Dicono che ci sia una emergenza climatica in atto. Dicono. Pare che gli eventi meteorologici estremi si vadano facendo vieppiù violenti e frequenti. Pare. Avete presente l’alluvione nelle Marche a settembre e ora Casamicciola?

di Angelo Tartaglia, da Volere la Luna

E la politica ne è convinta: le dichiarazioni pubbliche lo riconoscono, non da molto tempo in verità. Pare che si debba fare qualcosa. Pare. La natura però, parlandone non solo a scala locale ma addirittura a scala planetaria, proprio non se ne accorge. Le misurazioni del contenuto di gas serra, quelle delle temperature medie, quelle del livello dei mari e così via non recano traccia delle conferenze delle parti (COP variamente numerate), dei protocolli (tipo Kyoto), degli accordi come quelli di Parigi, dei provvedimenti dell’Unione Europea, meno che mai di quelli nazionali. Beh, la presidente(ssa) del Consiglio dei ministri italiano ha dichiarato che l’obiettivo europeo della riduzione delle emissioni climalteranti del 55% rispetto ai livelli del 1990 entro il 2030 verrà rispettato, ma senza danneggiare l’economia (economy first, ma quale economia?). Non ha precisato come, visto che siamo alla fine del 2022, ma questo è un dettaglio…

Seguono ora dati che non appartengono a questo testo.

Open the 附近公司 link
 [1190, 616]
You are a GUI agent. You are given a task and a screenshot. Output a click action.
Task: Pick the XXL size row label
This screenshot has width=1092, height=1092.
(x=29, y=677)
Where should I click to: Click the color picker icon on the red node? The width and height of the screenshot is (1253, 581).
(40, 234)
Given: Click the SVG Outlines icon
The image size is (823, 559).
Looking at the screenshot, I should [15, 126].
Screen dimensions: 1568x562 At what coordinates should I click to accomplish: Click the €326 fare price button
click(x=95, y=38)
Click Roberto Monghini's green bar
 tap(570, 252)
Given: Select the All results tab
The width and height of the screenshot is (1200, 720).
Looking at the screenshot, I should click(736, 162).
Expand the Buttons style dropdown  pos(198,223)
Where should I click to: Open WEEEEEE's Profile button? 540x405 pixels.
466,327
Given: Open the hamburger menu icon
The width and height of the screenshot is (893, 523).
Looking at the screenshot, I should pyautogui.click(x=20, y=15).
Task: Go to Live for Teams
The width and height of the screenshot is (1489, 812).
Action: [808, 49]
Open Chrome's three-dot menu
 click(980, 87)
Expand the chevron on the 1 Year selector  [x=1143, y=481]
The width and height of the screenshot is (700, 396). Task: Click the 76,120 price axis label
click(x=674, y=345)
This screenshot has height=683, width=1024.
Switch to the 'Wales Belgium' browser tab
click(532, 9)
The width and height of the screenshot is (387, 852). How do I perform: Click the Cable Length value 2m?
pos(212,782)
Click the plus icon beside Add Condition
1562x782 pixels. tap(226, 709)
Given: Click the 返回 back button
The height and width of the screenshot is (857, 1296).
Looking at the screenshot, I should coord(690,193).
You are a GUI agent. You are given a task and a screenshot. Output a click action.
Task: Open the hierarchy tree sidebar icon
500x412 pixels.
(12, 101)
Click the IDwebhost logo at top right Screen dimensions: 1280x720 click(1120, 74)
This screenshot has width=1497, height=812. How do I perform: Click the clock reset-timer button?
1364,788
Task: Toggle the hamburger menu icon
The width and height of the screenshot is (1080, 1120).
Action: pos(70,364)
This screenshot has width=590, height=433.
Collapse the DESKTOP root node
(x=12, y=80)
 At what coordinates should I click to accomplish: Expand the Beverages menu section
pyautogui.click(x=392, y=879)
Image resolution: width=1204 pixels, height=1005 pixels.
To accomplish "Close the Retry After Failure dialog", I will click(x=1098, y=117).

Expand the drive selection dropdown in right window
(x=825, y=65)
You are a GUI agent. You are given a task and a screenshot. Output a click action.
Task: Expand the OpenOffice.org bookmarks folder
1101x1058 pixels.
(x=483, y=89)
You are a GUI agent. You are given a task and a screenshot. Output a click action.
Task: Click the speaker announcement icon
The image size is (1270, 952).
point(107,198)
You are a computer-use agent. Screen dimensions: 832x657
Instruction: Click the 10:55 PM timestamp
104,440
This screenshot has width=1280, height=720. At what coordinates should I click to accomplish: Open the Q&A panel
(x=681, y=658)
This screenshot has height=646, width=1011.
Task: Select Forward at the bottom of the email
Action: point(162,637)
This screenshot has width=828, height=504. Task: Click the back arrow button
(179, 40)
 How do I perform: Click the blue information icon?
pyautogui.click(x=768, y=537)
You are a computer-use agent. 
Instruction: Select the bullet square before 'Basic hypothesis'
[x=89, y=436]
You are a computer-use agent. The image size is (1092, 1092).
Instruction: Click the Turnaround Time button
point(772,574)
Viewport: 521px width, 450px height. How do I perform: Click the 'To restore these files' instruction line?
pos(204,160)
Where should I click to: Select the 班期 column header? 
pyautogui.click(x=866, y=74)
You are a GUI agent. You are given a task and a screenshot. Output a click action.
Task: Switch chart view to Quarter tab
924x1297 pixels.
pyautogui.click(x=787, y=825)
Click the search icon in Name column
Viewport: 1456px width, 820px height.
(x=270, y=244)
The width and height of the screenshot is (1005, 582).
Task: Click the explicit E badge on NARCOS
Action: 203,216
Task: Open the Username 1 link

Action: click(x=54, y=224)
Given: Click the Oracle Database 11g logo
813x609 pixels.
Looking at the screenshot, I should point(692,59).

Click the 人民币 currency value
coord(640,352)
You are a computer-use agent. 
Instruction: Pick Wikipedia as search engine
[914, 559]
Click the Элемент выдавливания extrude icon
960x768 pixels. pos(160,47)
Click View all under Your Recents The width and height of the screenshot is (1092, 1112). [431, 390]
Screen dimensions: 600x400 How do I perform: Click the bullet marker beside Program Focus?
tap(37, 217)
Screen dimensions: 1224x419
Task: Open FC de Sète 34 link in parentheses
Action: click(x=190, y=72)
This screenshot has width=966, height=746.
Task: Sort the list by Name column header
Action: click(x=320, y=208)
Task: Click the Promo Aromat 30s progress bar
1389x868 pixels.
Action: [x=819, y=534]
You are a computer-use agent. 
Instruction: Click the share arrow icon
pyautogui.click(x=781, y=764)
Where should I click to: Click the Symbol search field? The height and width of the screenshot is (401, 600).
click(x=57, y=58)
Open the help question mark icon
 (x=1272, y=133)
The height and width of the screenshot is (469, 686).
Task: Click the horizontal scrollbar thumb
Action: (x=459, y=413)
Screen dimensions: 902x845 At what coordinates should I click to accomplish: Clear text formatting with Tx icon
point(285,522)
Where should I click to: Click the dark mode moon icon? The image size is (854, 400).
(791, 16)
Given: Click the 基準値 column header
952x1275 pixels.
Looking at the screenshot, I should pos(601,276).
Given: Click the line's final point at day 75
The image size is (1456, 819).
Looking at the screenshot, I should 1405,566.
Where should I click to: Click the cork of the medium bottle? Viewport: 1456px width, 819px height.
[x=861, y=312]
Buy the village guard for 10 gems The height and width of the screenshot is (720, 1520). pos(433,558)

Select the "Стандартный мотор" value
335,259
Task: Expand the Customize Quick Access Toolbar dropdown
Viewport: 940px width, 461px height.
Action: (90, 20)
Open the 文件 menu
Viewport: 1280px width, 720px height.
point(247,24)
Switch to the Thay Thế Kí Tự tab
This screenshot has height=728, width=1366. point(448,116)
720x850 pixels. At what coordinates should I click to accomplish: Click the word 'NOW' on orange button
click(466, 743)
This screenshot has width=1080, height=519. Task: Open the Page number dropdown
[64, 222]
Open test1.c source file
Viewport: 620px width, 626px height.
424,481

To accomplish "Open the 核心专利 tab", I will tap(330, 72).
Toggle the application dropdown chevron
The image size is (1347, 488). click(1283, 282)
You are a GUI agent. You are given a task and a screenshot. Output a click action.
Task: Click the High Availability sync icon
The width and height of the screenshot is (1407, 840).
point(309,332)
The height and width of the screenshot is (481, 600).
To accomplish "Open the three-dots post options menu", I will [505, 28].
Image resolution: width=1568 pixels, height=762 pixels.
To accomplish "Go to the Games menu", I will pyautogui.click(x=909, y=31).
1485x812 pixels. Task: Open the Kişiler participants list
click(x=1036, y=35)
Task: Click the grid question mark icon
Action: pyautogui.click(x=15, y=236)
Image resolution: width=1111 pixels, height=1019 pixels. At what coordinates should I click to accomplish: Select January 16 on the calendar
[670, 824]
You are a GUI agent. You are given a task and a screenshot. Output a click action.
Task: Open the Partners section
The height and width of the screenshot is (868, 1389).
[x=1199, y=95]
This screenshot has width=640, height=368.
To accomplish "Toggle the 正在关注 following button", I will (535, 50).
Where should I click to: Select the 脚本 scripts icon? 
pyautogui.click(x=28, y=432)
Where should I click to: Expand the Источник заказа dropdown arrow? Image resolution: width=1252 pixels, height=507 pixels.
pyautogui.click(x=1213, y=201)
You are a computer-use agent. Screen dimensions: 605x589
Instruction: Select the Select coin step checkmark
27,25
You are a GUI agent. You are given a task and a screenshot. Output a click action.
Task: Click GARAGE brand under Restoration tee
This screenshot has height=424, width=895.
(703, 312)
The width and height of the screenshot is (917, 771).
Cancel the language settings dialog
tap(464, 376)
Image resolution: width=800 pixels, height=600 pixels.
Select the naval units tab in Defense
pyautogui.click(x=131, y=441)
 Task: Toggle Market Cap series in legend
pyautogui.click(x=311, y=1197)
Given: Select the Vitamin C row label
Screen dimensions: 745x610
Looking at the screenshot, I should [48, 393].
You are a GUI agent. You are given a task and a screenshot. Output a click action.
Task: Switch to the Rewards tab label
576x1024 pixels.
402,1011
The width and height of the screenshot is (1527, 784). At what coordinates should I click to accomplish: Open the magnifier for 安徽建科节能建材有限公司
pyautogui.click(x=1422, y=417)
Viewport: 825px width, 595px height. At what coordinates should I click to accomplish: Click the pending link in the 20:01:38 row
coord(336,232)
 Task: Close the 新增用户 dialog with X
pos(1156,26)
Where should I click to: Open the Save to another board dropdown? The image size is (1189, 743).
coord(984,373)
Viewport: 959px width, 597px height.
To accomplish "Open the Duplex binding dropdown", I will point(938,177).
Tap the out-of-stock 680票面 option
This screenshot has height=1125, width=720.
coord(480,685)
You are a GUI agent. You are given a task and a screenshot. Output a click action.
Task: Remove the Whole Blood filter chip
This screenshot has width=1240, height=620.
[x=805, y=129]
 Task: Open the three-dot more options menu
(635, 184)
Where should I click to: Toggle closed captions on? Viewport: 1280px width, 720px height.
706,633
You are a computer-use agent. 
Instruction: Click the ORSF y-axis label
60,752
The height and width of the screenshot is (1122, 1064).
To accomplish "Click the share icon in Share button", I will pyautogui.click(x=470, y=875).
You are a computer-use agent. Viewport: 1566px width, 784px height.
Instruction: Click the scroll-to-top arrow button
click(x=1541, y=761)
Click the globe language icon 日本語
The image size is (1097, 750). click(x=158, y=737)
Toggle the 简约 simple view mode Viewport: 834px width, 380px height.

Per la verità un piccolo passo avanti per la gestione dell’emergenza energetica nel nostro paese (non saprei se un grande passo per l’umanità) è stato fatto. Mi riferisco al riconoscimento giuridico delle comunità dell’energia rinnovabile o CER, cioè di aggregazioni di utenti finali dell’energia che si uniscono (in varie forme associative previste dagli ordinamenti) per sopperire ai propri bisogni a partire da risorse “rinnovabili” reperibili nel luogo in cui operano o vivono. La legge cui mi riferisco è la n. 8/2020, divenuta operativa il 29 febbraio 2020, e, in particolare, il suo articolo 42 bis. Essa era intesa come legge ponte in attesa di un più ampio provvedimento di recepimento della direttiva europea detta REDII, provvedimento che avrebbe dovuto essere assunto dal Parlamento entro il 30 giugno 2021. Ma si sa che le scadenze di legge sono perentorie per i cittadini, mentre quando riguardano gli Stati (Europa) o lo Stato sono indicative: il recepimento è avvenuto (con riferimento alla pubblicazione in Gazzetta ufficiale) il 15 dicembre 2021 (neanche sei mesi di ritardo: che volete che sia!) con il decreto legislativo n. 199/2021. Quindi a questo punto ci siamo? Ni.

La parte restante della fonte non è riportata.